I loved It was a Dark and Stormy Night by Janet and Allan Ahlberg. It’s about some Italian brigands who kidnap a little boy called Antonio and, in a fit of boredom, ask him for a story as they sit around the campfire. To their delight, he weaves their exploits into his narrative, but the story gradually becomes more and more subversive … It’s an allegory on the power of storytelling to upset established relations of power!

– Chris, Senior Editor

As you can see, there’s quite a variety and the books we read years and years ago still make an impact on our lives today. It’s especially important that kids start reading from a young age, but why?

A teacher reading a book to a group of children sat on the floor in a classroom. The students are engaging and putting their hands up.

Why do you think reading for pleasure is important for kids learning English?

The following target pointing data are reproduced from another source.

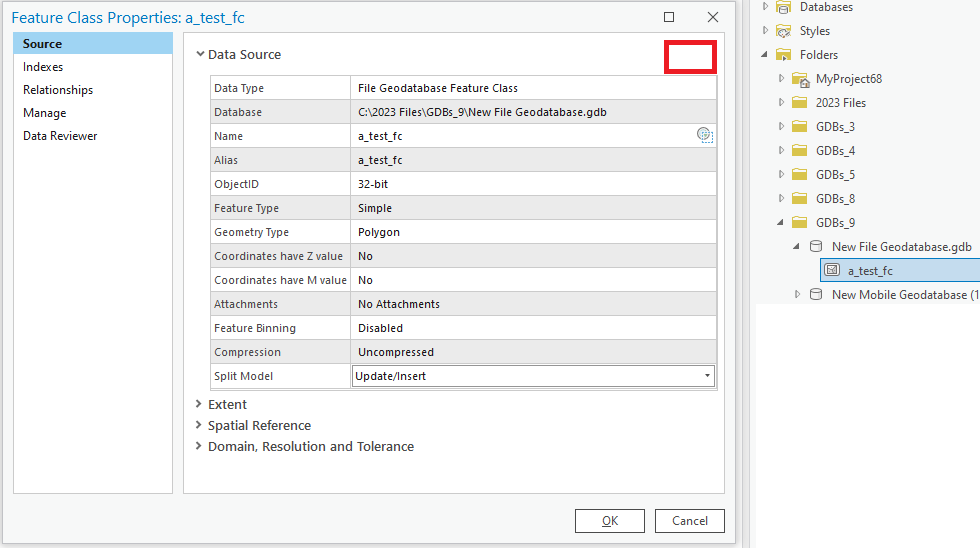Viewport: 980px width, 548px height.
Task: Click the New File Geodatabase.gdb database icon
Action: (815, 246)
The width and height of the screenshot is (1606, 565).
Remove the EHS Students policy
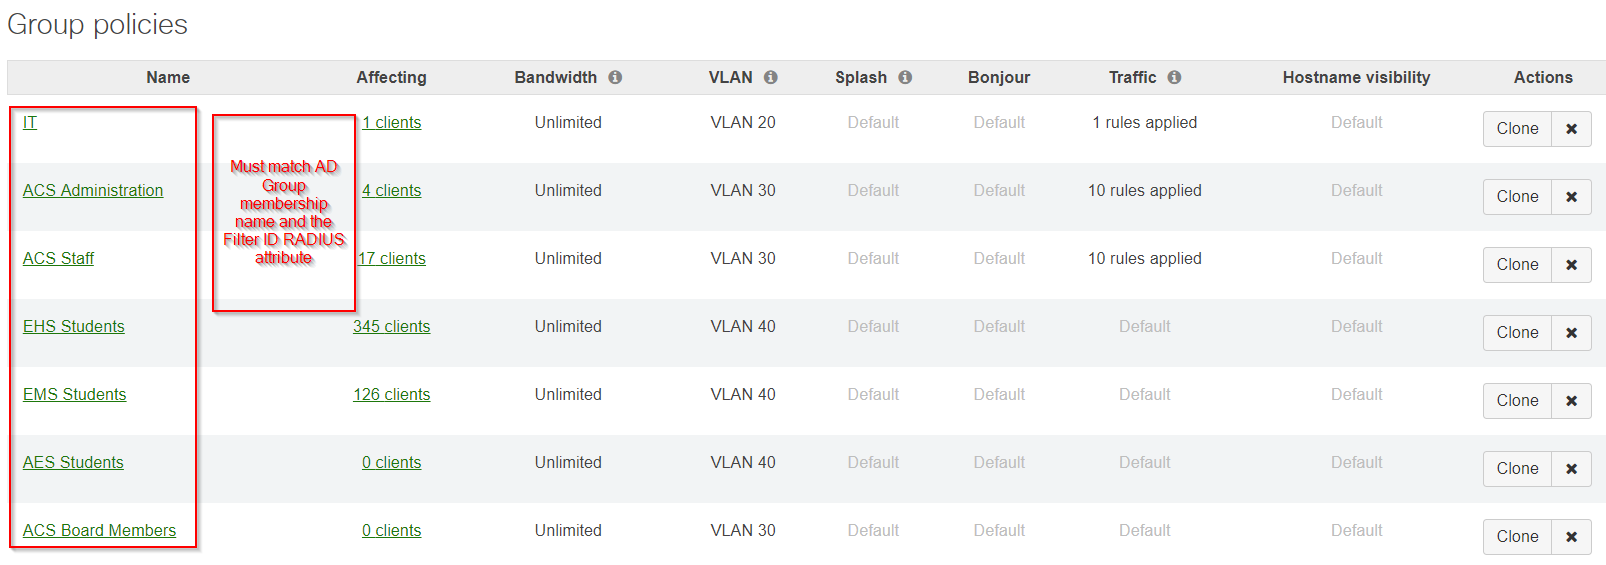point(1571,333)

‘I think it’s important for kids to fall in love with the sound of the language – its rhythms and cadences, even if they don’t understand every word. That’s why I think it’s really important for kids not only to read, but to be read to, on a regular basis. Obviously, for kids learning English who don’t have English-speaking parents, this presents a problem – but that’s where audiobooks come in. ‘

‘It helps them to learn to laugh. ‘

‘Reading is the key to understanding the flow of a language and to widening vocabulary, all with the added bonus of having fun and stimulating the imagination.’

‘Reading for pleasure is important for us all. It helps with language learning and is a delightful way to learn more vocabulary.’

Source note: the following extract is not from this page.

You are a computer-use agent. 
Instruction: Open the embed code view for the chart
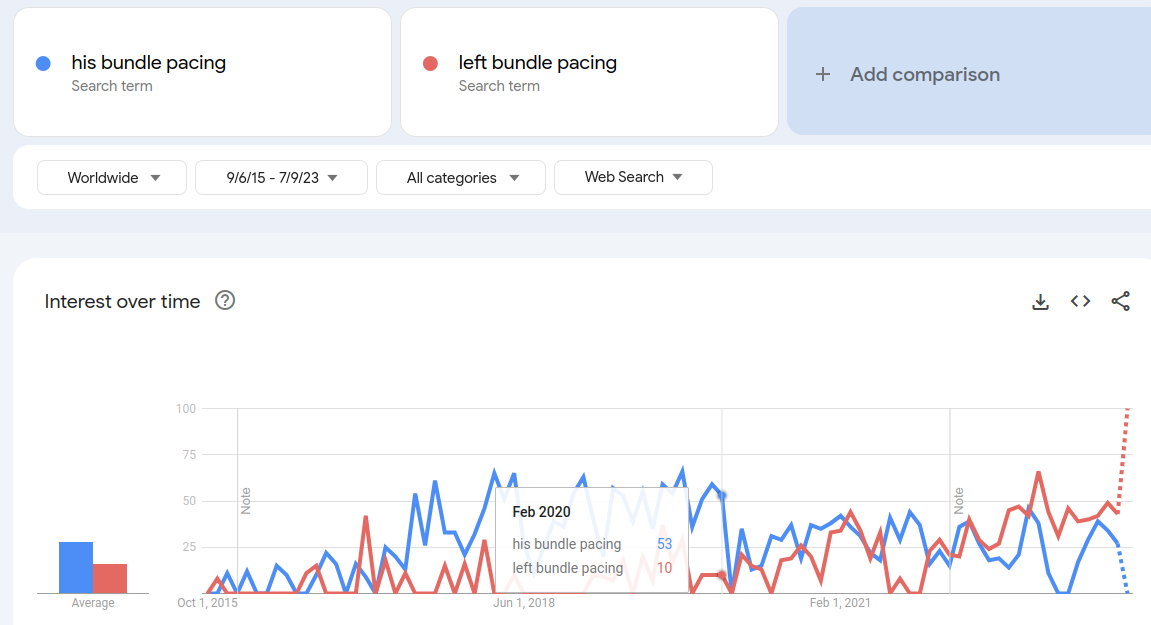pos(1080,301)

So, now we know it’s so important, we encounter the question of how.

How do you incorporate storytelling into the ELT classroom?

There isn’t a simple black and white answer here – it depends on your style as a teacher, your curriculum, and the resources you have available. However, one major way is to encourage students to use graded readers.

A selection of the Garnet Oracle Readers fanned out.
Garnet Oracle Readers

Graded readers are books in which the language level has been adjusted for different levels of English. They are a useful resource to use in the classroom and incorporate into lessons.

The Garnet Oracle Readers comprises of 16 titles across four stages. The series is structured carefully according to level and are designed to encourage young adults to read for pleasure. The original stories are engaging and allow students to read at their own pace and at a level that suits them, whilst also developing their imagination. They are also available in audio format which makes them accessible and a great, interactive way to read.

Similarly, the Garnet Oracle Classics are graded reader adaptations of classic English stories and are a great tool to utilise in the classroom.

A selection of the Garnet Classic Readers.
Classic Readers

Graded readers are just one example of how to incorporate storytelling into the ELT classroom, something that can be so beneficial for the student. It can help them to improve their reading and grammar. It will also expose them to new vocabulary, and to the customs and cultures of different countries. They are able to explore their imagination and broaden their horizons. They are able to ask questions about the book which encourages engagement with the story. It also improves their ability to retell a scene or plot point. The list really does go on and on!


There are so many benefits to encouraging your students to read for pleasure.

What books do you use in your classroom? Do you use graded readers? How do you incorporate storytelling into your classroom?

Make sure to encourage your students to pick up a book today!